(Stored items)
────────────────────
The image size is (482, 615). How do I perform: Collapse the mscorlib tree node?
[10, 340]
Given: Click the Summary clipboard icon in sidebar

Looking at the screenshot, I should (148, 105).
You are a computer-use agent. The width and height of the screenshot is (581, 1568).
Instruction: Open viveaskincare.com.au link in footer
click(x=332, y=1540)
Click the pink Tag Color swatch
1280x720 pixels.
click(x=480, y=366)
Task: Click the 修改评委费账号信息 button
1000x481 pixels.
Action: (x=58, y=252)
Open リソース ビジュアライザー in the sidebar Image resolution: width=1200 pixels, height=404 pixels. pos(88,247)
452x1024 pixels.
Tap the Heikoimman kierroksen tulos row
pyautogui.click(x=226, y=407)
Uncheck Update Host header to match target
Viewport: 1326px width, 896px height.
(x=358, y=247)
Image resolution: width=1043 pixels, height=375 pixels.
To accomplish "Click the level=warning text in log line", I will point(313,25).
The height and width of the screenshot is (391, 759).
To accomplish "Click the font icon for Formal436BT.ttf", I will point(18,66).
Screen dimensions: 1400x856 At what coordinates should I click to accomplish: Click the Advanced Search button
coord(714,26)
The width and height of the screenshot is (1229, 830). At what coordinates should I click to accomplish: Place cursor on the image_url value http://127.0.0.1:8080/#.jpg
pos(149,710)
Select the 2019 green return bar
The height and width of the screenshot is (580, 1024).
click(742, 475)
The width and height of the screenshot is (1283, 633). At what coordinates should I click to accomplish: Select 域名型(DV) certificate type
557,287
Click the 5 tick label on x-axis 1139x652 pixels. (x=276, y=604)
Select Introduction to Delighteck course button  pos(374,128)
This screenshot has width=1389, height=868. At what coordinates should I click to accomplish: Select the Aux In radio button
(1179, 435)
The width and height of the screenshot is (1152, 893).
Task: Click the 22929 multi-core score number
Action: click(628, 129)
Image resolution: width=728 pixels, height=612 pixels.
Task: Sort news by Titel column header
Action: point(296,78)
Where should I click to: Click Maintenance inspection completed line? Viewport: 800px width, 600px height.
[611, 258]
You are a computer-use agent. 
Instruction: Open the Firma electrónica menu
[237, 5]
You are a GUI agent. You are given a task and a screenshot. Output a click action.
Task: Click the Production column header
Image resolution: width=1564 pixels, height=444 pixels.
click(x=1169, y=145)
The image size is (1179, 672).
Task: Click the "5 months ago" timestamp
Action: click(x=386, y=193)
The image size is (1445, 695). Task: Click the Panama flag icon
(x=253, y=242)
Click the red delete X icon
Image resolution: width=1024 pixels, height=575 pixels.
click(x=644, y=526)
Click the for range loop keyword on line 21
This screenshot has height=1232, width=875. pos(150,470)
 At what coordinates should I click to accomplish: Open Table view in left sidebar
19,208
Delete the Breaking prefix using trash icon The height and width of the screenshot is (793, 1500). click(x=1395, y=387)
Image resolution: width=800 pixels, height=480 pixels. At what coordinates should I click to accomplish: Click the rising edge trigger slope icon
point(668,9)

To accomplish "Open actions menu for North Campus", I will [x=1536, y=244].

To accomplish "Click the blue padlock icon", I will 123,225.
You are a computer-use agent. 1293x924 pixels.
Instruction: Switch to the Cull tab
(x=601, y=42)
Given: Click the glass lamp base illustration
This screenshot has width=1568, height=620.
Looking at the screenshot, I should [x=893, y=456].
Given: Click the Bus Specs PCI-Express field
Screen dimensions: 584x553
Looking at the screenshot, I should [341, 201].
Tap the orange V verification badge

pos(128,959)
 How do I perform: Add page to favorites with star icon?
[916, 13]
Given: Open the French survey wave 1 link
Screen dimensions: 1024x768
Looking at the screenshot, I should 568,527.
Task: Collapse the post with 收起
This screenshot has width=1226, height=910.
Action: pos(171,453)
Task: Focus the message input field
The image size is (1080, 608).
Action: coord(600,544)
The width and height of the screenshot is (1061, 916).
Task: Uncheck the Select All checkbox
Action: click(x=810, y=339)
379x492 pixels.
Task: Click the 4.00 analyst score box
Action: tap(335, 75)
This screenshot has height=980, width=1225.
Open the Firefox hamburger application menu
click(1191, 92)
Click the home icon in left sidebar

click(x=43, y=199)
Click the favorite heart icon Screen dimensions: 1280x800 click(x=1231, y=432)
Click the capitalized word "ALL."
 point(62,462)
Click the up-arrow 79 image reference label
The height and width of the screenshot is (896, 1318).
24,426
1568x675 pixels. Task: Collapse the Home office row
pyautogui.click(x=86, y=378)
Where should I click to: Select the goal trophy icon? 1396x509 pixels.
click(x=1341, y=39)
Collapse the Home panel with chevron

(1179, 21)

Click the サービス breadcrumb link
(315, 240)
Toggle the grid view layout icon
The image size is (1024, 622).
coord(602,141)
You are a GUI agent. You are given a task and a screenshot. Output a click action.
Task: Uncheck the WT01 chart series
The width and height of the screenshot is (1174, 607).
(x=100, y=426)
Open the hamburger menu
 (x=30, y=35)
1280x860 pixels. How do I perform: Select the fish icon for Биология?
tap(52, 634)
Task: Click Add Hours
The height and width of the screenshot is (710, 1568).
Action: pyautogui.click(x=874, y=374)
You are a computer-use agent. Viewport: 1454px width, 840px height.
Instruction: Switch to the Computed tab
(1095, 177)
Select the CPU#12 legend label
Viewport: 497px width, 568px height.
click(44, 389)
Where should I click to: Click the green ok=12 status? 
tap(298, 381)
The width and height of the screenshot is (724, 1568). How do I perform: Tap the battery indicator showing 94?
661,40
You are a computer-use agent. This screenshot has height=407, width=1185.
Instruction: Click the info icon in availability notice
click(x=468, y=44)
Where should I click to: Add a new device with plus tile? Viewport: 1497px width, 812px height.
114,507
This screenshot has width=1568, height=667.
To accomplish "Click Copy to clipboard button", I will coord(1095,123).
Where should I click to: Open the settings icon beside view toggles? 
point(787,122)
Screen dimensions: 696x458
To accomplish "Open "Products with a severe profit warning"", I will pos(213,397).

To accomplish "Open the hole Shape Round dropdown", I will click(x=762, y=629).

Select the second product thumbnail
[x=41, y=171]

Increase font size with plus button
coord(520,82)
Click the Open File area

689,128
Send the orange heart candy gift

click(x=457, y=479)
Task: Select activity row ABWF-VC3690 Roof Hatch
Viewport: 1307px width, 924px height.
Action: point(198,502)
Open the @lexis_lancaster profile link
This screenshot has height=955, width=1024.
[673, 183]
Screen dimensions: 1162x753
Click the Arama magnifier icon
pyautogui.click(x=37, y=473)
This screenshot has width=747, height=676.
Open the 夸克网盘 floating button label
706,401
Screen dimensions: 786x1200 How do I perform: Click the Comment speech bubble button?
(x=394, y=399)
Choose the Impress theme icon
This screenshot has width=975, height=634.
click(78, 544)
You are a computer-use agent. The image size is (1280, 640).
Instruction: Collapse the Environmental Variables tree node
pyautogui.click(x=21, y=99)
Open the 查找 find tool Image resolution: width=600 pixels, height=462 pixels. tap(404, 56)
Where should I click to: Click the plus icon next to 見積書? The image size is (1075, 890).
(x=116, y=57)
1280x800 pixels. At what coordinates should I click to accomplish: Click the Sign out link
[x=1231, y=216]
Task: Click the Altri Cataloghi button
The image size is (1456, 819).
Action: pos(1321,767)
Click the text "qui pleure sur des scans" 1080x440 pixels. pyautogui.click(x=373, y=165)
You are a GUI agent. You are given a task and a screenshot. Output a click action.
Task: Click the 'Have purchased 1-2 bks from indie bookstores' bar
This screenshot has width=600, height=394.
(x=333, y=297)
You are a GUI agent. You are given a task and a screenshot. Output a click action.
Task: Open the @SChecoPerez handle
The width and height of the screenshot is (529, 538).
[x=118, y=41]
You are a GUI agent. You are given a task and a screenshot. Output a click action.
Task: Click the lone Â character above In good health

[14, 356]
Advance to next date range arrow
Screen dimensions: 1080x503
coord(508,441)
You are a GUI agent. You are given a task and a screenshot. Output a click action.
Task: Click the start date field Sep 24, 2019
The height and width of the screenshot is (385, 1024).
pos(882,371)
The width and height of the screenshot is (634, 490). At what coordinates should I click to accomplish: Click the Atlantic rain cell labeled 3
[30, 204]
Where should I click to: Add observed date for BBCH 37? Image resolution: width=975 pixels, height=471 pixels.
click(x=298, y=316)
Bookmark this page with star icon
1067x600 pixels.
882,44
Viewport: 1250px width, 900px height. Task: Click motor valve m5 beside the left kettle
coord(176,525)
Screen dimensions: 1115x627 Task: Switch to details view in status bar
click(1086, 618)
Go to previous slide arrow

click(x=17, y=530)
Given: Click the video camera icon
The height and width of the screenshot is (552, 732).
────────────────────
(Your task): Write down again, exactly as given, only the lines above that fall from the line with "Viewport: 1250px width, 900px" to the line with "Given: Click the video camera icon", inclusive.

(Task solution):
Viewport: 1250px width, 900px height. Task: Click motor valve m5 beside the left kettle
coord(176,525)
Screen dimensions: 1115x627 Task: Switch to details view in status bar
click(1086, 618)
Go to previous slide arrow

click(x=17, y=530)
Given: Click the video camera icon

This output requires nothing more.